Why, though? I'd say outsourcing that way is a clear indicator that loyalty is not part of the picture.

I wonder if GPT-4's performance has degraded in recent months because there are less human data contractors on standby to answer questions GPT flags as low-confidence. GPT might be "refusing to answer questions" because it's not able to escalate tough queries to a human.
Not plausible, even when it's on slow mode it's too fast to be contacted out to humans
To be clear: ChatGPT-4 is in general both far too fast and far too stupid for humans to be answering any more than a tiny fraction (<< 1%) of the queries.

But last year I repeatedly saw ChatGPT-4 respond token-by-token much more slowly than a human would! E.g. several seconds between words. It was clearly not a human responding: at least a few times I was testing on preschool counting questions and GPT-4 was not able to answer them. I interpreted the slowness as GPT's poor quantitative reasoning. But what you're saying is simply not true, sometimes ChatGPT-4 is (or was) extremely slow.

Regardless, if OpenAI was running this con it probably wouldn't have been real-time humans writing.

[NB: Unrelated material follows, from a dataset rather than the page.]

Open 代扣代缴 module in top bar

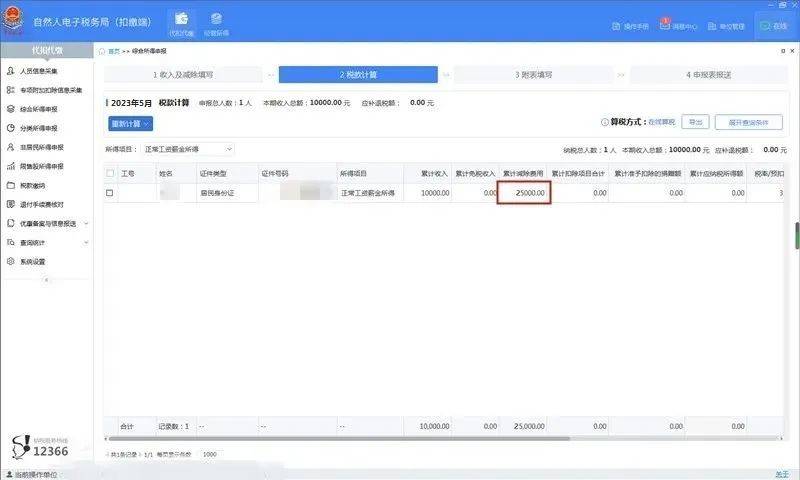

First of all it might be enough to have a human in the "mixture of experts" who decides the best of multiple responses when GPT-4 is unable to come to an automated conclusion. But humans could be writing ChatGPT responses due to a quirk in their UX:

- ChatGPT errors out on a certain question and asks you to try again later, as it does (or used to do) frequently

- the response is prepared by the human contractor while the user waits patiently for ChatGPT to resolve its technical difficulty

- when the user asks again ChatGPT can largely read off the answer, using its (genuine) language-processing abilities to handle variations in phrasing/etc

I suspect some/many of the online exam proctoring services are that way. Even some that market themselves as fully AI driven might be really AI = Actually Indians
sort of surprised it wasn't just using their Mechanical Turk site
Mechanical Turk suffers from coordinated fraud by people who want to be paid for doing a task without actually doing it [1]. The company I work for had to spend more engineering effort on building an internal reviewing-the-reviewers system to make it useful than we spent on the original Mechanical Turk integration. I'm not surprised that Amazon would avoid Mechanical Turk for higher consequence applications.

[1] e.g. https://timryan.web.unc.edu/2020/12/22/fraudulent-responses-...

It will be fun to watch as AI tools flood mainstream.

We already had a lawyer having case thrown out because he didn’t do the job properly and got hallucinations from LLM.

Mostly because people don’t want to work.

Quite a few of the current LLM chatbots from big players are at least partially trained in this way.